- **Passage cité**:
################

Encore une fois, l’observation et la symbolique amènent les guérisseurs à proposer des techniques particulières. Puisque l’on « pisse de peur », il suffit de boire les urines de la personne la plus sage de la famille et, donc, la moins apeurée, pour « guérir la peur » et si, malgré tout, l’effroi s’installe, il faut l’éliminer avec les urines. Il est intéressant de voir que de nos jours, en France, il existe une technique de soin, pratiquée par des médecins patentés et exécutée par des pharmaciens non moins diplômés, appelée « isothérapie gazeuse » qui consiste le plus sérieusement du monde à prélever les urines du patient, à leur faire subir de mystérieuses transformations plus ou moins inspirées de l’homéopathie et à les lui faire réabsorber. Une ordonnance que j’ai eu l’occasion de détenir était ainsi libellée :
«ISO-URINE TH D1 FI 30 ml « ISO-URINE TH D6 FI 30 ml « 10 gouttes, 1 fois par jour la première semaine, 5 jours sur 7.

################

- **Tâche à réaliser**:
Poursuivez le passage sur les remèdes à base d'urine après sa dernière ligne.

- **Données enregistrées**:
################

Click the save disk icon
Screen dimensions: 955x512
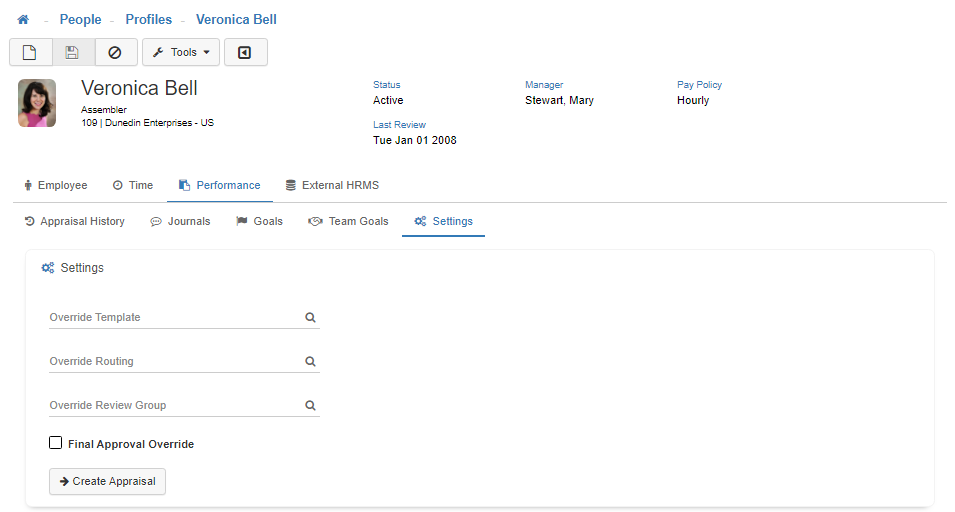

################

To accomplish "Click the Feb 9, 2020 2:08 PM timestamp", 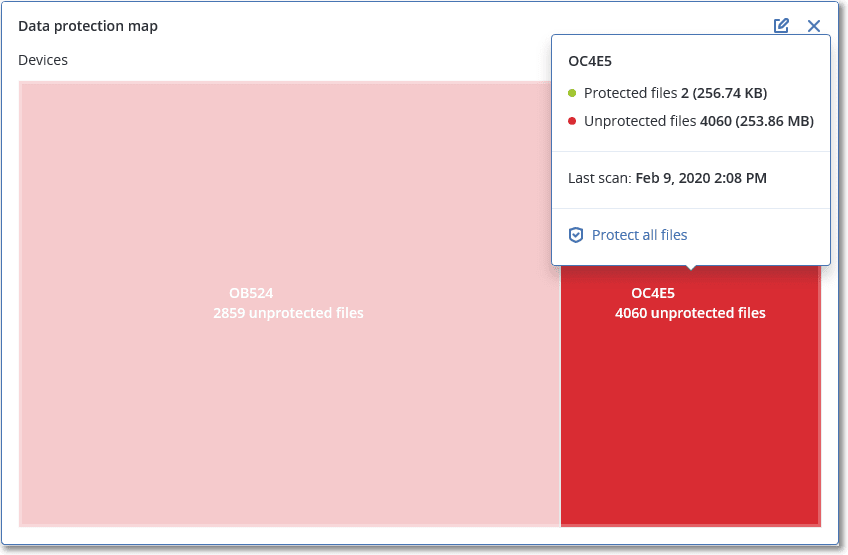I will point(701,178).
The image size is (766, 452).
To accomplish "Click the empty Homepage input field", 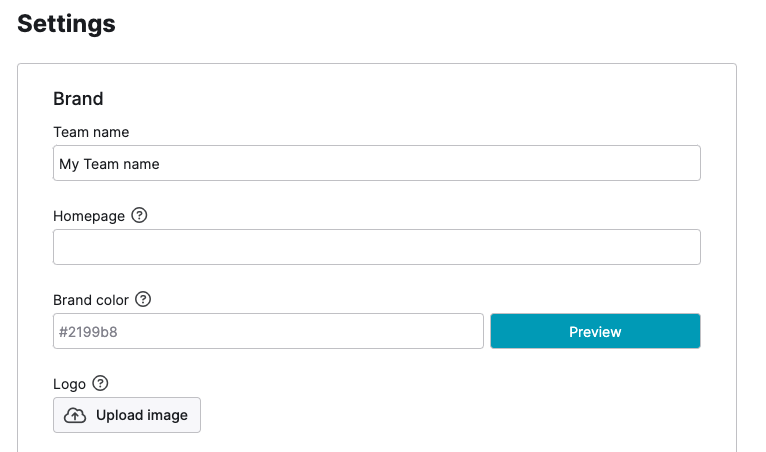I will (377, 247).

################

- **Résultat de l'exercice**:
«ISO-URINE TH D15 FI 30 ml « 10 gouttes, 1 fois par jour la deuxième semaine, 5 jours sur 7.
« ISO-URINE TH D30 FI 30 ml « 10 gouttes, 1 fois par jour la troisième semaine, 5 jours sur 7.
« Puis continuer dans le même ordre. »
On suppose que le D mentionne la dilution. Quant au FI ? On reste confondu que des « docteurs en médecine » puissent ainsi, sans vergogne, franchir le Rubicon du charlatanisme.